Generally speaking, the essays are ordered from the more theoretical to the more ethnographic. Chapters 14 through 19 are especially helpful in that they provide ethnographic examples of various ways theologians and anthropologists are experimenting with a theologically engaged anthropology. Of note are the ways that theologians ground theology within lived experience and the ways anthropologists allowed theology to provide another lens through which to view their ethnographic research. In the end both examples provide a deeper understanding of religion. The following abstracts provide an overview of each chapter.
Chapter 1—New Insights from an Old Dialog Partner
J. Derrick Lemons argues that a growing number of anthropologists are ready to engage theology but struggle to find a framework that supports this type of inquiry. His essay examines the creative tension and history between anthropology and theology and argues that generating a reflexive theologically engaged anthropology improves anthropological research. To support his thesis, he provides an example from his fieldwork involving American evangelicals who use missional church theology to inform their lived religious experience.
Chapter 2—Which Theology for Anthropology?

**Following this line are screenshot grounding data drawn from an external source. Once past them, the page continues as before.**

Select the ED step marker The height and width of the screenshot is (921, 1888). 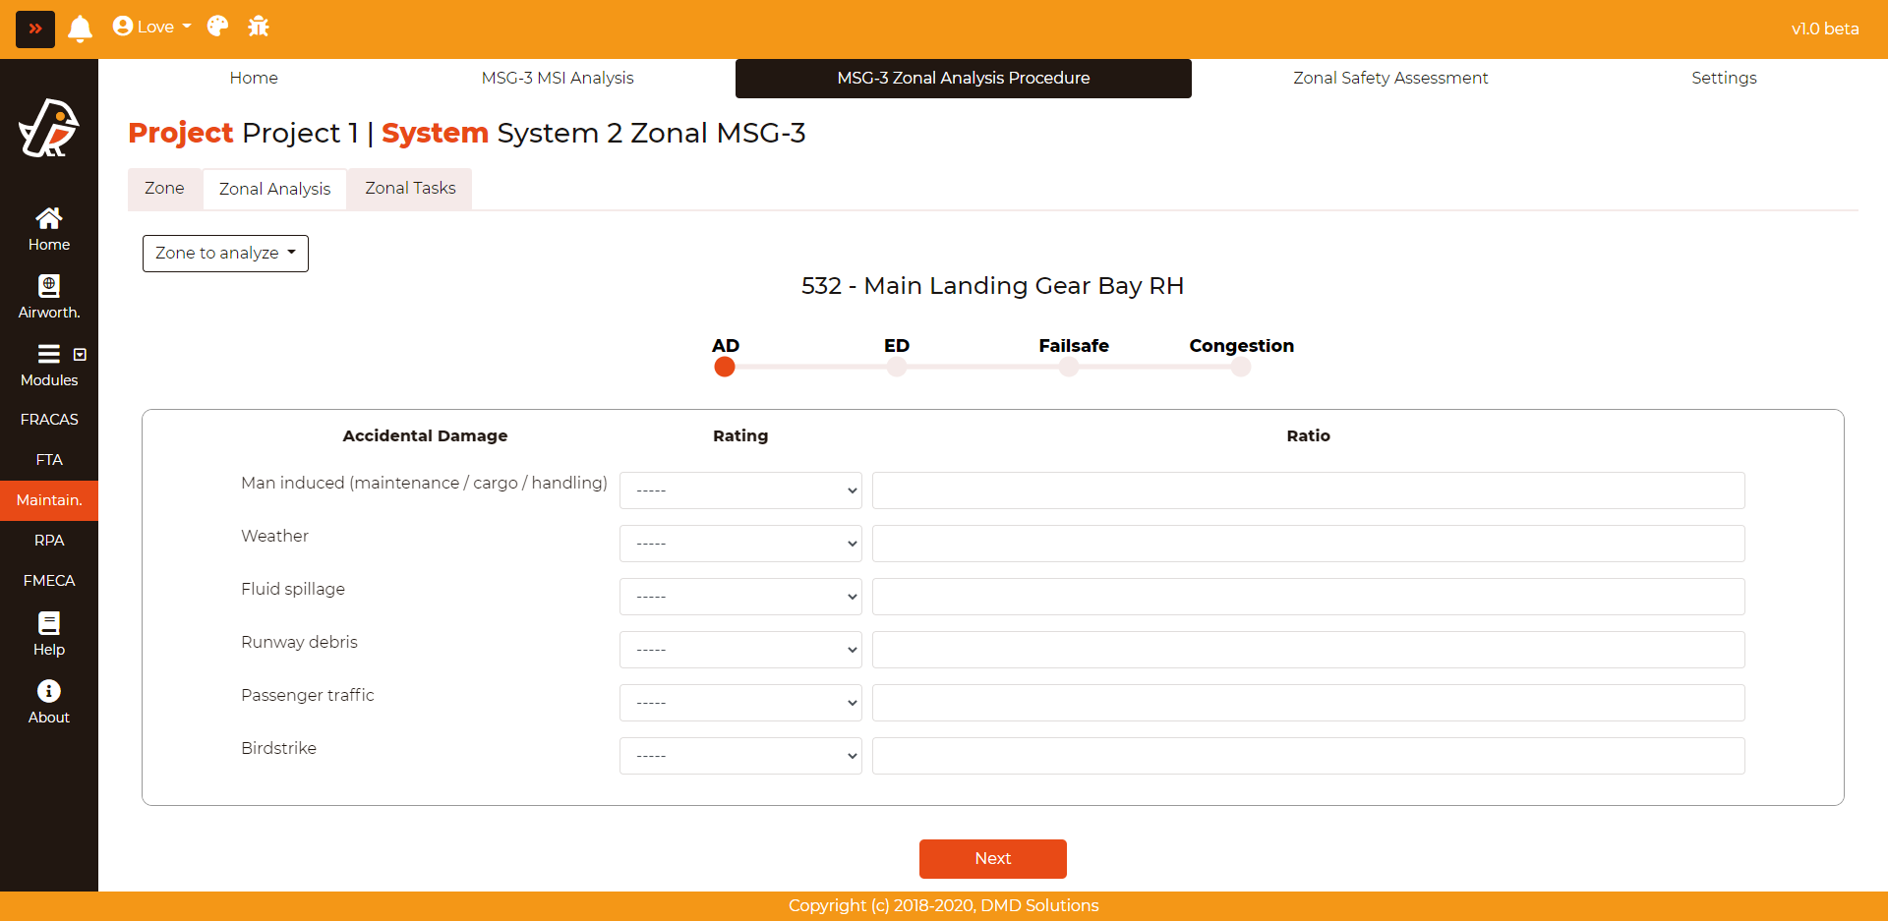[896, 367]
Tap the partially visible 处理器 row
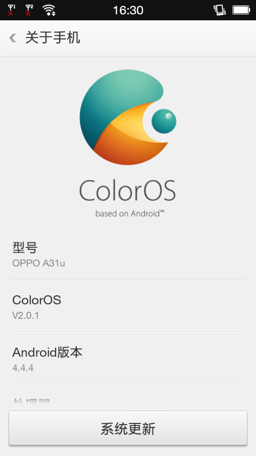The width and height of the screenshot is (256, 456). (x=128, y=398)
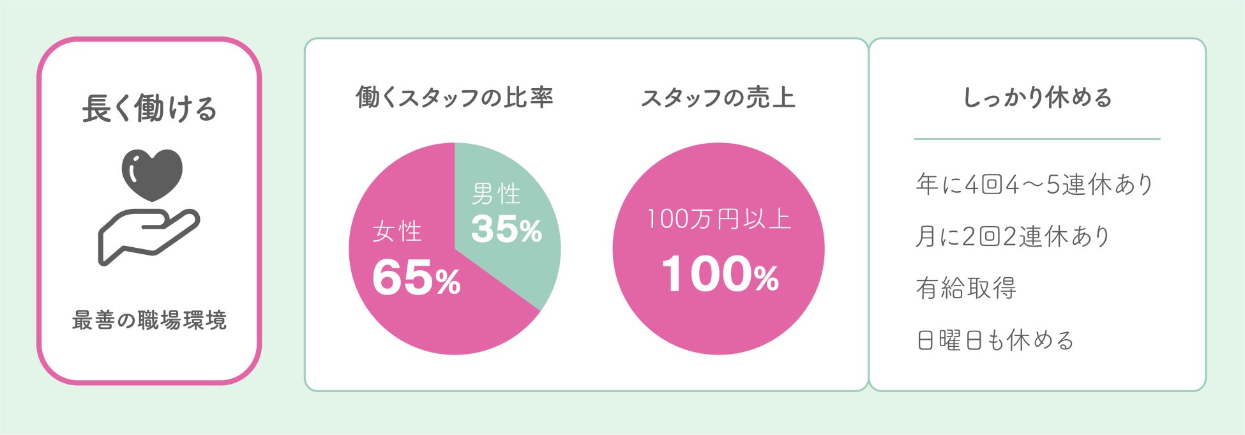Click the 男性 label in the pie chart
1245x435 pixels.
click(x=496, y=194)
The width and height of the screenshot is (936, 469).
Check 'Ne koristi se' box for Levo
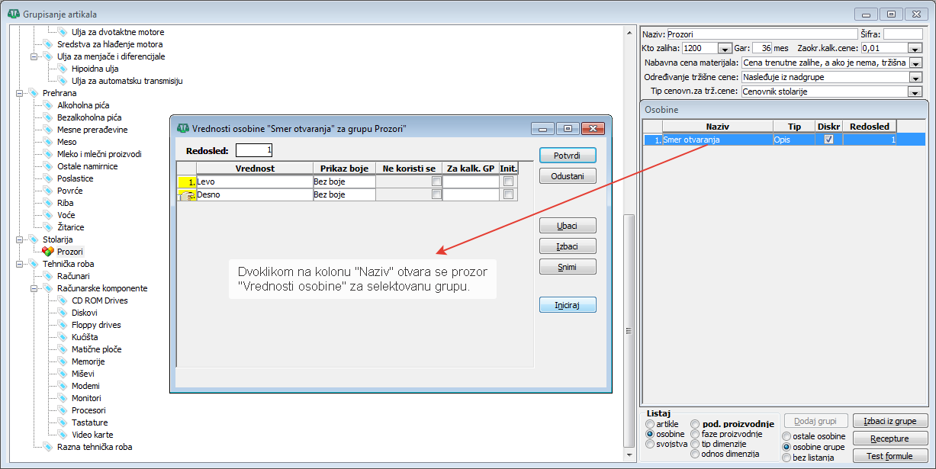[x=436, y=181]
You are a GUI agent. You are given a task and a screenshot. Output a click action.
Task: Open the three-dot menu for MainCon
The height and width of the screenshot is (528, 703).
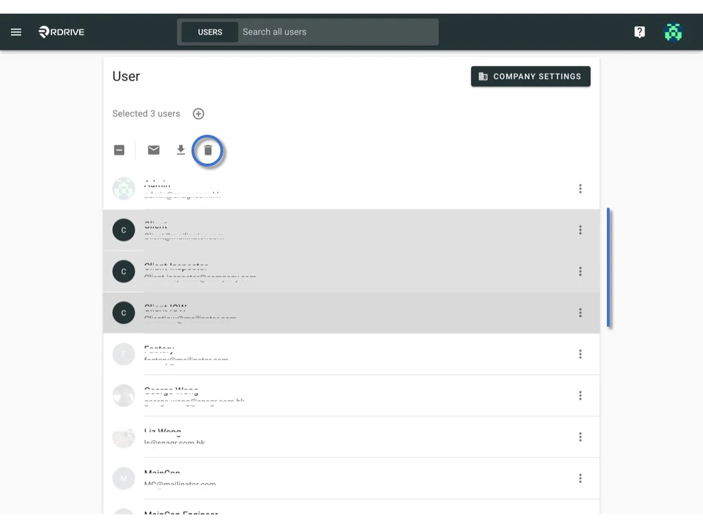(580, 478)
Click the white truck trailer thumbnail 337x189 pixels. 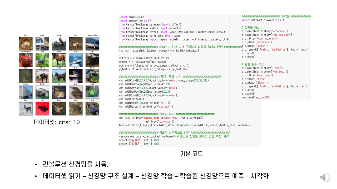(25, 92)
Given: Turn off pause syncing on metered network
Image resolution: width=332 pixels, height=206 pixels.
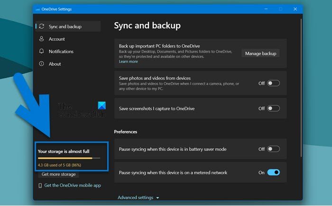Looking at the screenshot, I should pyautogui.click(x=273, y=173).
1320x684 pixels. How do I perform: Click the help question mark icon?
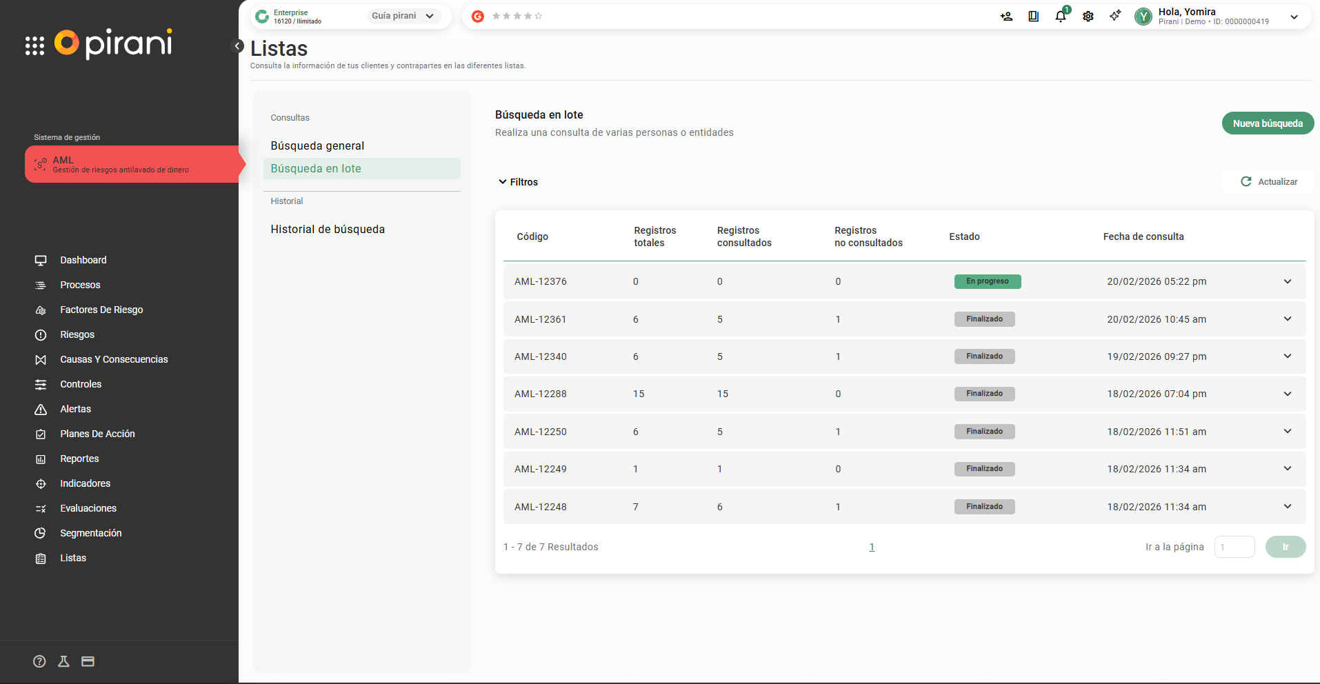39,661
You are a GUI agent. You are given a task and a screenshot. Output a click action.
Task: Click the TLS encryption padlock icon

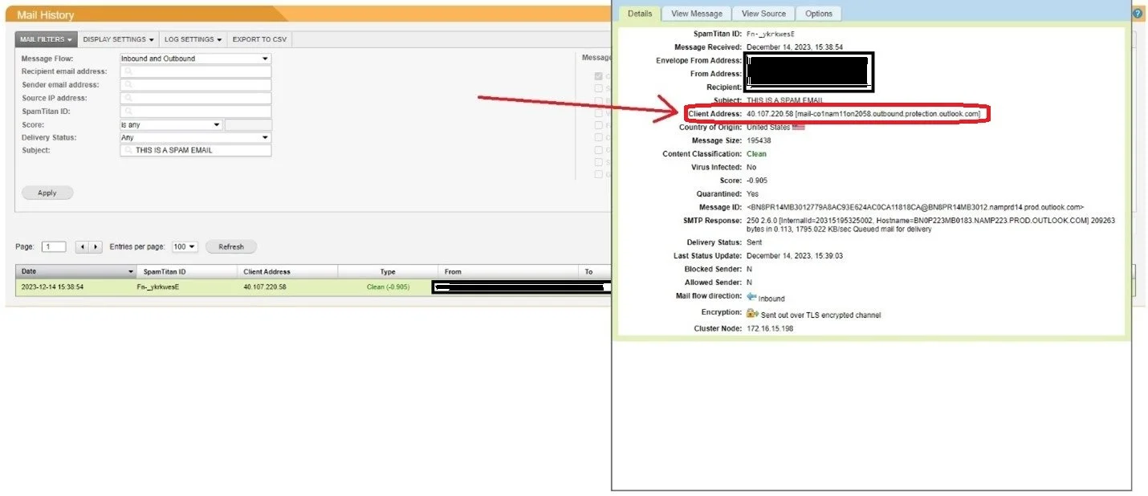[752, 314]
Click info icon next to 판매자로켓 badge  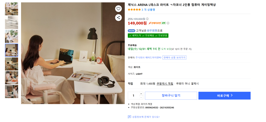point(168,23)
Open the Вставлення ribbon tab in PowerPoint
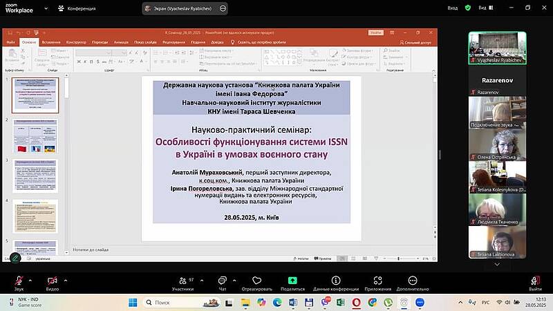Image resolution: width=553 pixels, height=311 pixels. coord(51,42)
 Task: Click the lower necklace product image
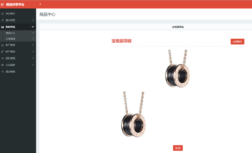point(134,114)
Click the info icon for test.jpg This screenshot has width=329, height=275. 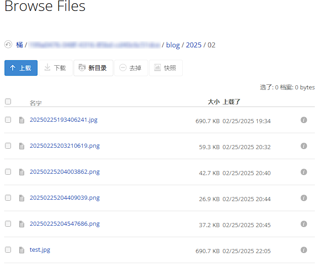[304, 250]
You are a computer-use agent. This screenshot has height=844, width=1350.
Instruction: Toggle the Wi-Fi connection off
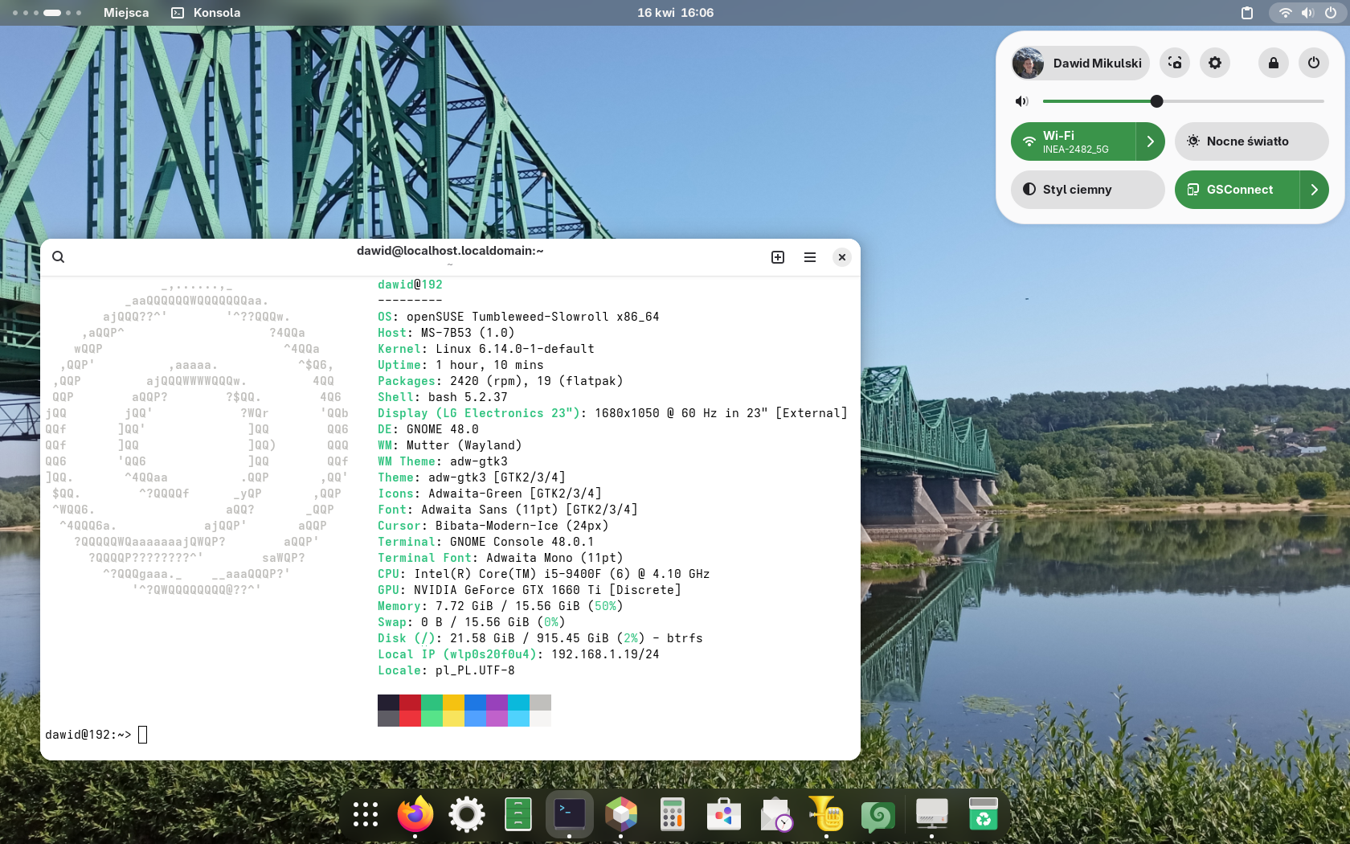coord(1073,141)
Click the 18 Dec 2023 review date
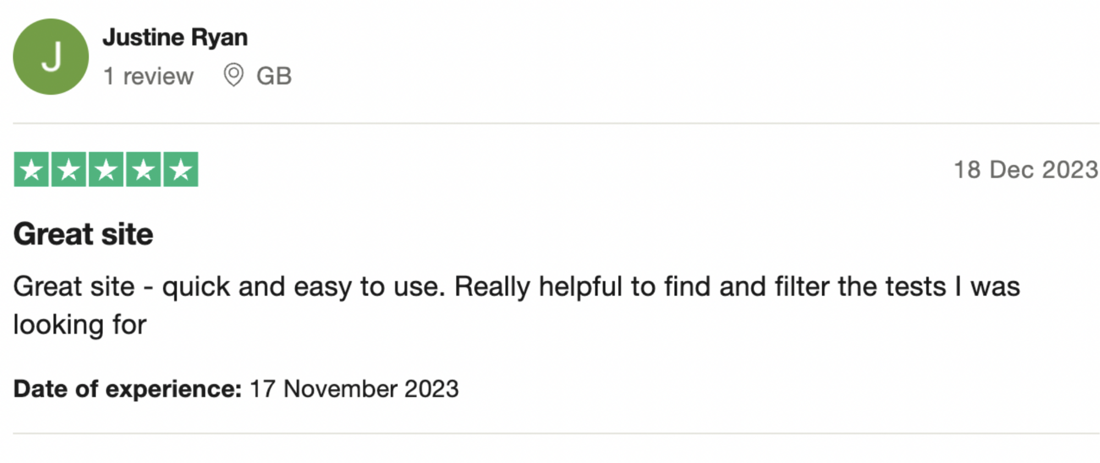This screenshot has height=463, width=1100. click(1026, 170)
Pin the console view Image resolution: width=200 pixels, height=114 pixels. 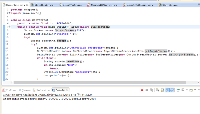(x=178, y=90)
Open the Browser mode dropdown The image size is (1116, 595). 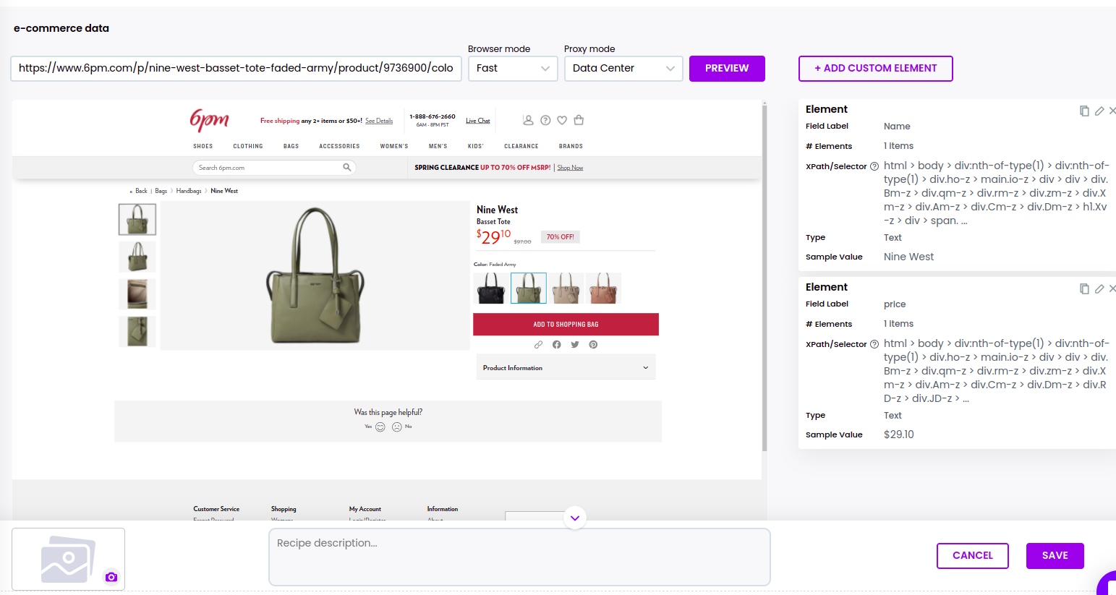pos(513,68)
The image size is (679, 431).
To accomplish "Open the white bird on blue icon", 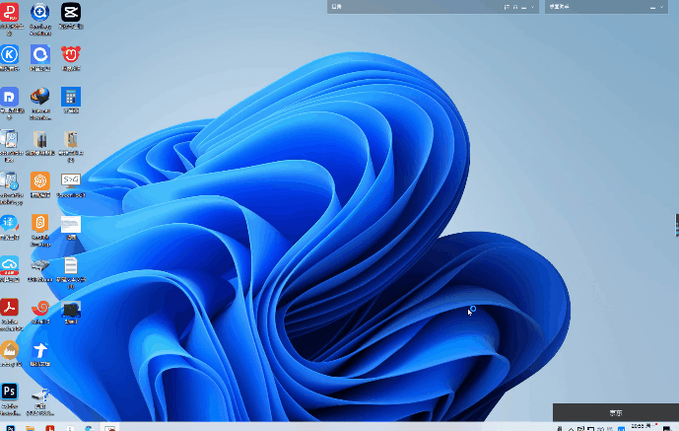I will pos(40,350).
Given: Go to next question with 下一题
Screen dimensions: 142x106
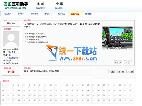Looking at the screenshot, I should (130, 72).

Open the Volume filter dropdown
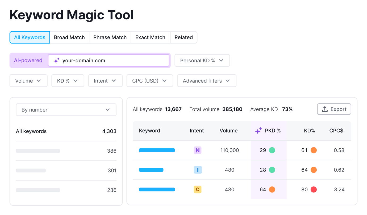coord(28,80)
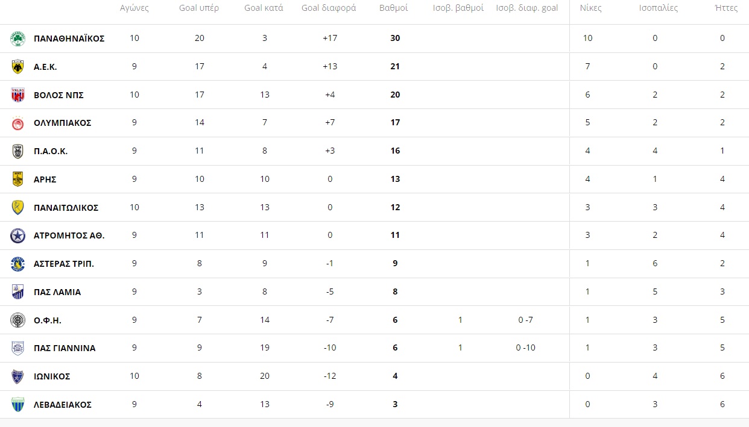This screenshot has width=749, height=427.
Task: Click the Aris yellow crest icon
Action: coord(17,179)
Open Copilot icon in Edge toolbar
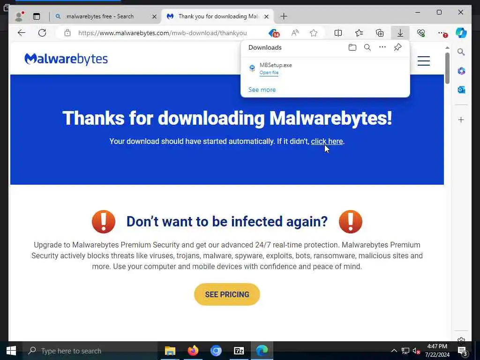480x360 pixels. pos(461,33)
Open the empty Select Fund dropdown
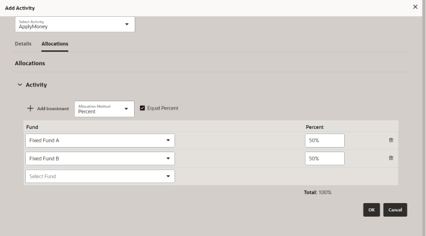This screenshot has width=426, height=236. [100, 177]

Types of Theology for Anthropological Engagement
Brian M. Howell suggests that defining the concept of theology may seem more suited for the professional theologian rather than the anthropologist, yet it may be the anthropologist who is best positioned to investigate theology in order to discover what conversations can be profitably brought into the work of anthropology. His essay begins with a typology of theology first suggested by Hans Frei in the latter part of the twentieth century. The typology serves to compare the present project to one undertaken recently by anthropologists engaging philosophy. Finally, the essay presents an ethnographic vignette from fieldwork in the Philippines to illustrate how this particular understanding of philosophy–theology may serve to answer anthropological puzzles.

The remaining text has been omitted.